Compumedics designs, develops, manufactures, and sells medical devices, software, and systems primarily for diagnosing and monitoring sleep and neurological disorders.
These products enable clinicians to interpret highly complex physiological signals emitted by the human body to assist in diagnosing and treating various sleep and brain disorders.
Since it was established in 1987, Compumedics has grown from two to around 140 staff at offices in Australia, the US and Germany. Today, it earns about $35 million annually from sales of its products worldwide, and in the last 10 years has generated over $300 million in export revenue for Australia.
In the early 1990s, Compumedics' technology was still in its infancy. Company founder, Dr David Burton, wanted to conduct more research and develop new technologies to help clinicians analyse physiological and clinical data to better diagnose up to 85 known sleep disorders.
"The rationale is that better diagnosis leads to better treatment outcomes," says David Lawson, Chief Financial Officer.
In 1992–93, Compumedics was awarded around $240,000 under the Australian Government's Discretionary Grants Scheme. From 1997–2000, Compumedics was awarded over $3.5 million worth of grants under the R&D Start Grant program, which enabled the company to produce its P Series portable sleep systems. These devices allow clinicians to complete a full sleep study on a patient at any location such as a hospital, university clinic or at home.
"This led to our first major contract in the US in 1996 with the Sleep, Heart, Health Study. Subsequent contracts with major US universities gave Compumedics a solid initial presence in the US," says Lawson.
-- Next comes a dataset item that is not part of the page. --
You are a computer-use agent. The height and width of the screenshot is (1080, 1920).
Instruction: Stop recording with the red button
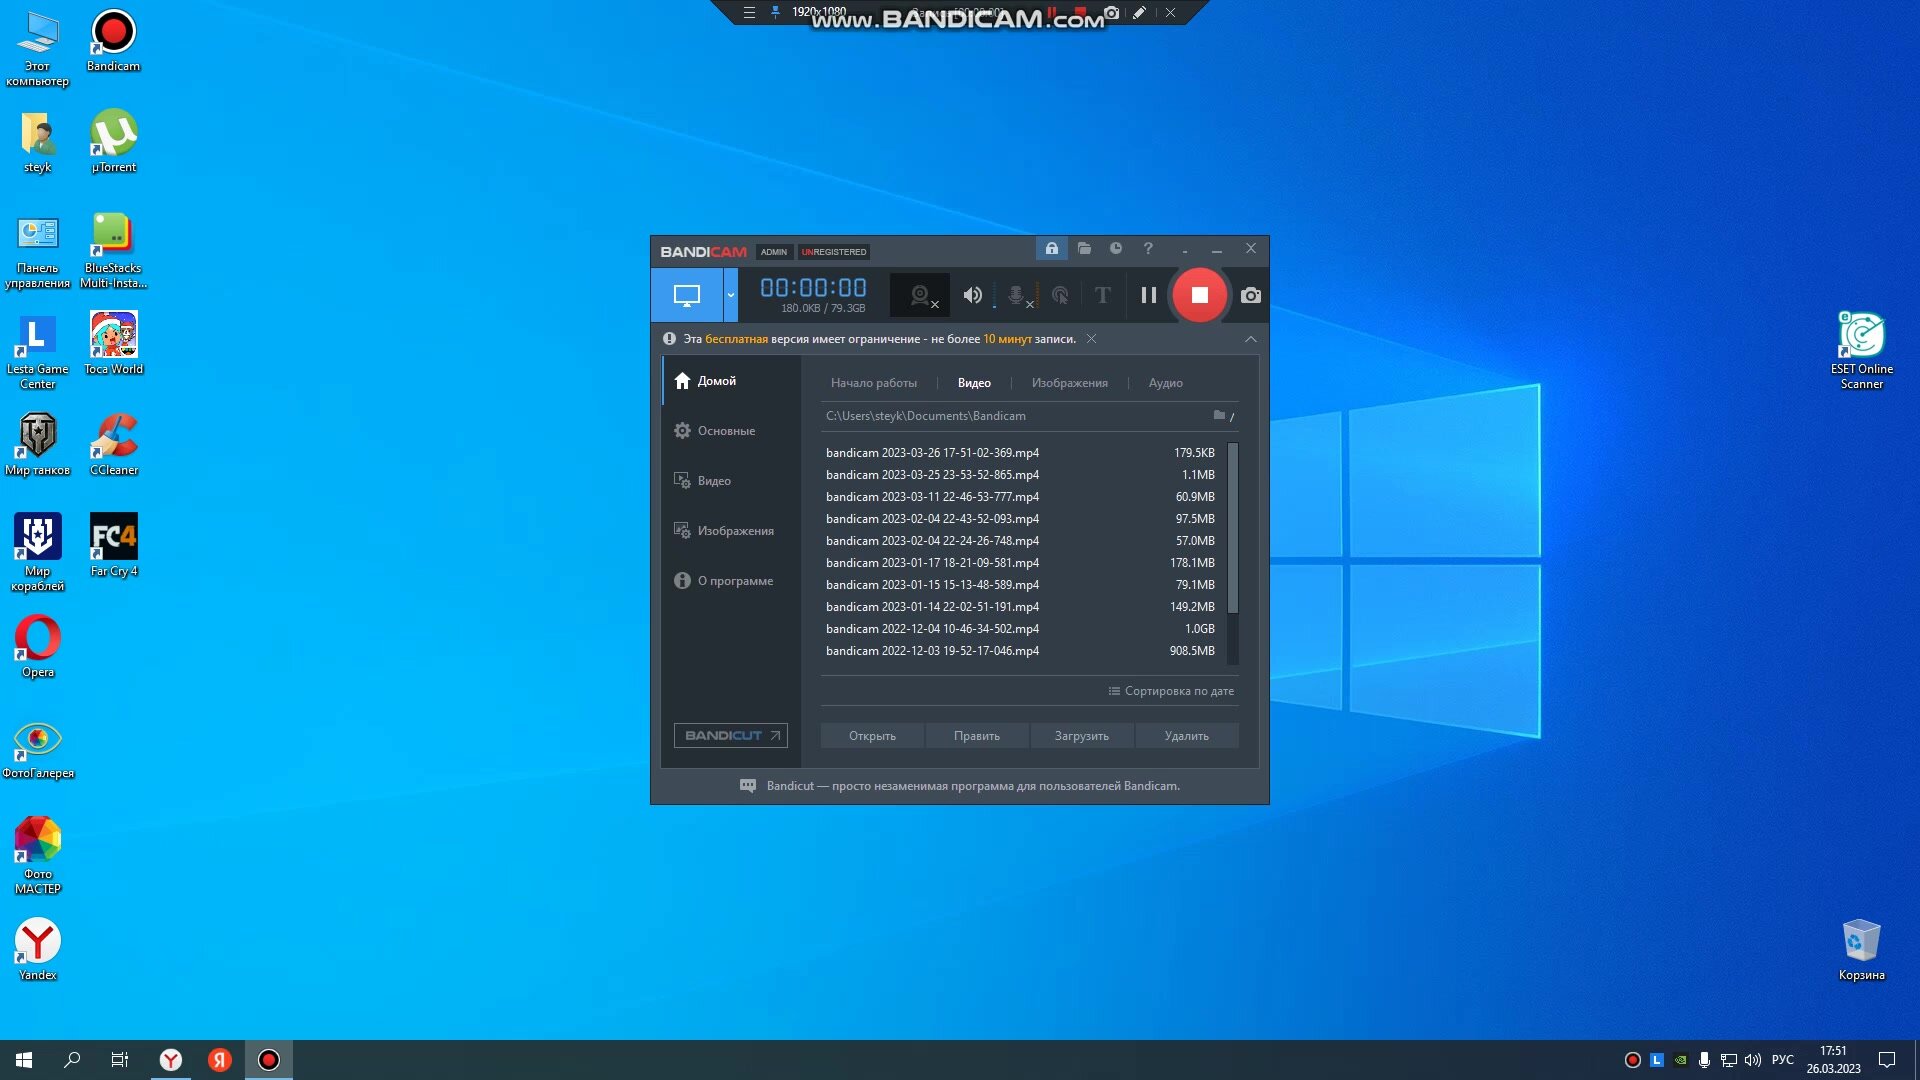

The study, which is still running, is investigating obstructive sleep apnoea and other sleep disorders that may increase the risk of cardiovascular disease. Around 20,000 patients have been assessed over the past 15 years, providing a significant research data bank for future product innovations.
Another innovation that emerged from the funding was a portable wireless device that feeds sleep-monitoring information to a computer within a 100-metre radius. This makes testing more comfortable for patients, particularly those who suffer regular seizures that need to be continuously recorded to capture vital diagnostic data.
"We also purchased the world-leading, US-based, research-focused neurological system developer Neuroscan Inc in 2002," says Lawson.
"This acquisition enabled us to evolve aspects of our sleep diagnostic technology with Neuroscan® neurodiagnostics technology to create Compumedics' Neuvo® systems, a new generation of world-leading long-term EEG monitoring technology."
This equipment is today used by the London School of Medicine in the UK as well as Stanford University, UCLA and Albert Einstein Institute in the US to conduct research into epilepsy and other neurological disorders.
Compumedics further expanded into ultrasonic blood-flow monitoring of the brain with the purchase of the Germany-based DWL business in 2004. The acquisition complemented Compumedics' existing comprehensive portfolio of intellectual property and patents focused around brain function, which is at the heart of the company's sleep diagnostic capabilities.